Você lembra daquele meme da garotinha indignada no show da Xuxa? Ela olha para a câmera e solta: “que show da Xuxa é esse?” porque os adultos entraram e as crianças ficaram de fora. Pois bem, não encontrei pergunta melhor para resumir o que aconteceu na audiência pública sobre a criação da Área de Proteção Ambiental (APA) no Paleocanal do Rio Tocantins e no Bico do Papagaio.
Porque, convenhamos: a promessa era de escuta pública. Mas, na prática, virou um espetáculo político, com direito a discursos ensaiados e aplausos combinados. E olha que o palco era grandioso: estamos falando de uma região riquíssima, onde Cerrado e Amazônia se encontram. Um território com mais de 600 espécies de plantas já catalogadas, dezenas de animais ameaçados de extinção, e nada menos que 618 lagos mapeados. Tudo isso convivendo com comunidades tradicionais, ribeirinhos, quilombolas, quebradeiras de coco, pescadores, que há séculos tiram dali o sustento e a cultura.
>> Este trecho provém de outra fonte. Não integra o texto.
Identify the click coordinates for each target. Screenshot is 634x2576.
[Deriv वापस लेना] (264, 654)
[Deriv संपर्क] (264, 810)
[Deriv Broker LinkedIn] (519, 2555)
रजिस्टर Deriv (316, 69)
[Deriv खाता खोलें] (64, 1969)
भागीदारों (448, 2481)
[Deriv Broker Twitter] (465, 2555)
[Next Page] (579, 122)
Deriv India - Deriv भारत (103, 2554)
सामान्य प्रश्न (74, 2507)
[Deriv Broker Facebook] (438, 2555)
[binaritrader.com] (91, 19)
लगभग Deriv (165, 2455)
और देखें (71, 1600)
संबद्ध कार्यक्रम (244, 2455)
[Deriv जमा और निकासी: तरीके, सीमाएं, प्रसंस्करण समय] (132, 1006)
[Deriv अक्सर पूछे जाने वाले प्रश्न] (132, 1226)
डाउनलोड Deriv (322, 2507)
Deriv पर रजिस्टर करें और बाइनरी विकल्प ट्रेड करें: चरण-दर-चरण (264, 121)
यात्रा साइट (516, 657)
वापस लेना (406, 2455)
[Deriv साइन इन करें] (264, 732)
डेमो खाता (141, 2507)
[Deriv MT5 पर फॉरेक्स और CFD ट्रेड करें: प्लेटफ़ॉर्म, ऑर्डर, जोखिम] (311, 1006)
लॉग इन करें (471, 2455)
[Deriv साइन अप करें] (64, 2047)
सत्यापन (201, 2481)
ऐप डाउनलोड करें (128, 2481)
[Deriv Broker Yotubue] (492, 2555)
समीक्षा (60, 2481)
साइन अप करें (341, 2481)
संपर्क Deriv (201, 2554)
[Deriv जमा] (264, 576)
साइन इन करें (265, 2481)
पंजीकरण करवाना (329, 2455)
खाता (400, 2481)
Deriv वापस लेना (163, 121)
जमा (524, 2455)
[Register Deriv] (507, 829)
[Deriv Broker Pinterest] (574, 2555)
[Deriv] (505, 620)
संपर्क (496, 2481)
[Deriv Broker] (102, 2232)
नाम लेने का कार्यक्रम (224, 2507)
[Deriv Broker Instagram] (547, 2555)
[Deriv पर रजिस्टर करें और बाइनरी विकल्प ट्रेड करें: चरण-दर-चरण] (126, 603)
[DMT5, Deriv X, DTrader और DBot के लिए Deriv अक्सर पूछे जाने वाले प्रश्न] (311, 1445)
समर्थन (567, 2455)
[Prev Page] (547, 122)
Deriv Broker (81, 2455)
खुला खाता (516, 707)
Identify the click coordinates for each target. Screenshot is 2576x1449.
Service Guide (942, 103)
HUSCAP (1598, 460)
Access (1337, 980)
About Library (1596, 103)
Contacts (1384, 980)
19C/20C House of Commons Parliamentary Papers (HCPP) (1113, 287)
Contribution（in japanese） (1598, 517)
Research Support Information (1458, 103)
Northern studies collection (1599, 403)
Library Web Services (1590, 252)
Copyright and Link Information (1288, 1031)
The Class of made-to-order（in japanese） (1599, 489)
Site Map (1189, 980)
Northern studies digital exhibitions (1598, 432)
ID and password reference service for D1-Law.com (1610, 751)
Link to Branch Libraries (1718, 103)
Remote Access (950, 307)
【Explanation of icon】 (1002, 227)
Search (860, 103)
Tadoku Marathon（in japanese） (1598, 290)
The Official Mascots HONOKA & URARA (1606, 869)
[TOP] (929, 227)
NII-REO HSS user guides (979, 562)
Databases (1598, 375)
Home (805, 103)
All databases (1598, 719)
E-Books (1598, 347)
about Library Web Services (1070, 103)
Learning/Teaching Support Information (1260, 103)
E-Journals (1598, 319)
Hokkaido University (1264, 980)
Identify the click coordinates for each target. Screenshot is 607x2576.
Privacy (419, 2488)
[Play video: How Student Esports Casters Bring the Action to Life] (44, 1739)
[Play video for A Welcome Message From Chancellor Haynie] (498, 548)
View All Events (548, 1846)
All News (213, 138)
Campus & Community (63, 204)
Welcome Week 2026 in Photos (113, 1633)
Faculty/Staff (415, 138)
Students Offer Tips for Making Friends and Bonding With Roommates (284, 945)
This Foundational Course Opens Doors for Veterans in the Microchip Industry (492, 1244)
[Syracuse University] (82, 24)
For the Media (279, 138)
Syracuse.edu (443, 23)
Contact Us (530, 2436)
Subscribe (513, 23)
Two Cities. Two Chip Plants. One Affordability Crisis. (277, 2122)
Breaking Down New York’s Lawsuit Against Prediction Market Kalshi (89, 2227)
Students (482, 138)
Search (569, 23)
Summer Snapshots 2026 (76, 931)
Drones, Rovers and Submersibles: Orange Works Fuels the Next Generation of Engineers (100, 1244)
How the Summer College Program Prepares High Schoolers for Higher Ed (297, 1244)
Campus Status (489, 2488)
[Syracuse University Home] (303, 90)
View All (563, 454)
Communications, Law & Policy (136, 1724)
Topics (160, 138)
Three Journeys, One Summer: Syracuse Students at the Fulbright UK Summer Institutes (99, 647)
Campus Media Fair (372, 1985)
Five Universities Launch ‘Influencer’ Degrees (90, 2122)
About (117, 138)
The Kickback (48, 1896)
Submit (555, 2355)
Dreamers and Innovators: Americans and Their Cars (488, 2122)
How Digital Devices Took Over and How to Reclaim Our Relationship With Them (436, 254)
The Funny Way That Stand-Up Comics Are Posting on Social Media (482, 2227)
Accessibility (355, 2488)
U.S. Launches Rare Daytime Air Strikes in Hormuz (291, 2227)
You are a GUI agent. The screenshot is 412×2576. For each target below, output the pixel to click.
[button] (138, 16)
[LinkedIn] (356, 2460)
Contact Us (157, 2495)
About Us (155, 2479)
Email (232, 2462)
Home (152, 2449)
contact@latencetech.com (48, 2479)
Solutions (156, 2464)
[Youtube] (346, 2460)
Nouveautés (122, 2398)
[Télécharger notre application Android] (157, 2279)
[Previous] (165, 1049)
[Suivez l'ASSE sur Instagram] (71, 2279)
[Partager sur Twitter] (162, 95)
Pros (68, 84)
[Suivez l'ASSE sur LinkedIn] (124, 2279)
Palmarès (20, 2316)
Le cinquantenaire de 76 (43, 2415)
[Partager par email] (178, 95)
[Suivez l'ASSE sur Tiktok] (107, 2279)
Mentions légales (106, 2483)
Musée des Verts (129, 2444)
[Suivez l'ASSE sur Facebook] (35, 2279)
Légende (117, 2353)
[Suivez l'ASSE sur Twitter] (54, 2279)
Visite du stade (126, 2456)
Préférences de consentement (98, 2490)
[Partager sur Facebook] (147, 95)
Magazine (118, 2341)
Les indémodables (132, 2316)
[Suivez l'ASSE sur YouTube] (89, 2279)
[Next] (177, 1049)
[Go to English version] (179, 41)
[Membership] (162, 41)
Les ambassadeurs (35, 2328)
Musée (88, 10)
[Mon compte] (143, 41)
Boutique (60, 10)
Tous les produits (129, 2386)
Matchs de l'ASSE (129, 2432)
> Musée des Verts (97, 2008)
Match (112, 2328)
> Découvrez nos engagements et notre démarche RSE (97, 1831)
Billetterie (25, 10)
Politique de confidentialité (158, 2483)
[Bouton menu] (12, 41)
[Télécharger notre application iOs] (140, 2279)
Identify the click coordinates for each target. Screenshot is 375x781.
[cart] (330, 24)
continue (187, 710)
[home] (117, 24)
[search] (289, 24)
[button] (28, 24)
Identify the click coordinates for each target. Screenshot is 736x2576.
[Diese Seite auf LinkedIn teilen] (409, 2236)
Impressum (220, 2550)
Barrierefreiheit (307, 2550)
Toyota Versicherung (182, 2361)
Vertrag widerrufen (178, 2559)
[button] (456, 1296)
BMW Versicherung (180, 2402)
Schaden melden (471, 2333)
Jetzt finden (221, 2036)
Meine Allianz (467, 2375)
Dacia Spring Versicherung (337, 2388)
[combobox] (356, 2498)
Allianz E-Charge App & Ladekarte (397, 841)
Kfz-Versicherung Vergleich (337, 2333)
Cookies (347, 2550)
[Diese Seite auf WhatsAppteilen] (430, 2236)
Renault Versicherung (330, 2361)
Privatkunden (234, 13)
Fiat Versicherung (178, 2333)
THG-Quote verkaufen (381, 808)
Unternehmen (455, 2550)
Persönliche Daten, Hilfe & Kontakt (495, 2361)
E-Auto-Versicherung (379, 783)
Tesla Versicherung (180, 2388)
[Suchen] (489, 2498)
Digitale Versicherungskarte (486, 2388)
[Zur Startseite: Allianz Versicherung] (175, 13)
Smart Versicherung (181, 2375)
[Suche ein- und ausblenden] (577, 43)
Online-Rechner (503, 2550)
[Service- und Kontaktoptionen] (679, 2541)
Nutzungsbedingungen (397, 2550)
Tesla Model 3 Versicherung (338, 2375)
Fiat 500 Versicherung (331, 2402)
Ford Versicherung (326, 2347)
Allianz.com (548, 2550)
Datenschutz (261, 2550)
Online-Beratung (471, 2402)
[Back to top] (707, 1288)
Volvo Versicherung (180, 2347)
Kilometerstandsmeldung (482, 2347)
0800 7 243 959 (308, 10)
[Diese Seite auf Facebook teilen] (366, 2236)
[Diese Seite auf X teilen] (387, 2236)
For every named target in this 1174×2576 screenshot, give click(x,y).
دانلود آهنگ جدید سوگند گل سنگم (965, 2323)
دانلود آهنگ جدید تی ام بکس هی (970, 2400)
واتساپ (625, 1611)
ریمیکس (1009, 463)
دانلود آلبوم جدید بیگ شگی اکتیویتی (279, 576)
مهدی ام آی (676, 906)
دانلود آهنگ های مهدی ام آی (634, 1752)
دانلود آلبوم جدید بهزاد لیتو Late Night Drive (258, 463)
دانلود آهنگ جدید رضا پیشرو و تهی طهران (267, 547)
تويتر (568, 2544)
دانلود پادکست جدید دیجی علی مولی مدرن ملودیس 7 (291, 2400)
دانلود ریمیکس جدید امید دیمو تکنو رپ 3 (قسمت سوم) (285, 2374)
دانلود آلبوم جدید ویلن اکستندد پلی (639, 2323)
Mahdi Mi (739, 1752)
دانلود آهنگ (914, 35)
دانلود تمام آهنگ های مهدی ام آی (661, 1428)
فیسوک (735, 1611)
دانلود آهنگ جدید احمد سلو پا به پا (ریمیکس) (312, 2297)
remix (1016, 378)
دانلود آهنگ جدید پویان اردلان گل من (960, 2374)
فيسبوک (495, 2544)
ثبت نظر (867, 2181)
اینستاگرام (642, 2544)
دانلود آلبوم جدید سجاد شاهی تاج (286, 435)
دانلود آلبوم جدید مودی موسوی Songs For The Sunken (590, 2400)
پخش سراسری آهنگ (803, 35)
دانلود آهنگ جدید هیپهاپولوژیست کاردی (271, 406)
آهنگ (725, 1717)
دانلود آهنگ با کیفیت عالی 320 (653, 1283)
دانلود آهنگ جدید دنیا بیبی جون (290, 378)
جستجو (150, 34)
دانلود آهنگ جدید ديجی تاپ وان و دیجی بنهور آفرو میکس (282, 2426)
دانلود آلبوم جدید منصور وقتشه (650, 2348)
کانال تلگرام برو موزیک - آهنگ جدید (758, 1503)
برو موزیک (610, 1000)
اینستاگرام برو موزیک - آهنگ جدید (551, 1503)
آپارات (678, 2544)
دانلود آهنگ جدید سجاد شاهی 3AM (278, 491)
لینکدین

Mas quem disse que eles tiveram voz? Muitos assinaram listas para falar, mas só os “escolhidos” pelo comando da mesa ganharam microfone. O resto? Figurantes de luxo. Plateia que aplaudia, mas não opinava. E a coreografia era sempre igual: bastava alguém dizer “sou contra” em tom firme e, pronto, a salva de palmas vinha automática. Nem precisava explicar por quê. Virou bordão de auditório.
No meio desse teatro, ainda teve prefeita que tentou se colocar como “pega de surpresa”, dizendo que não sabia da primeira reunião. Difícil engolir, já que vereadores do município estavam presentes. Essa mesma prefeita que em outros momentos anunciou recursos para o turismo da região (quais mesmo?) agora parece ter esquecido de apresentar qualquer detalhe. Ficou no ar a sensação de promessa repetida sem consistência.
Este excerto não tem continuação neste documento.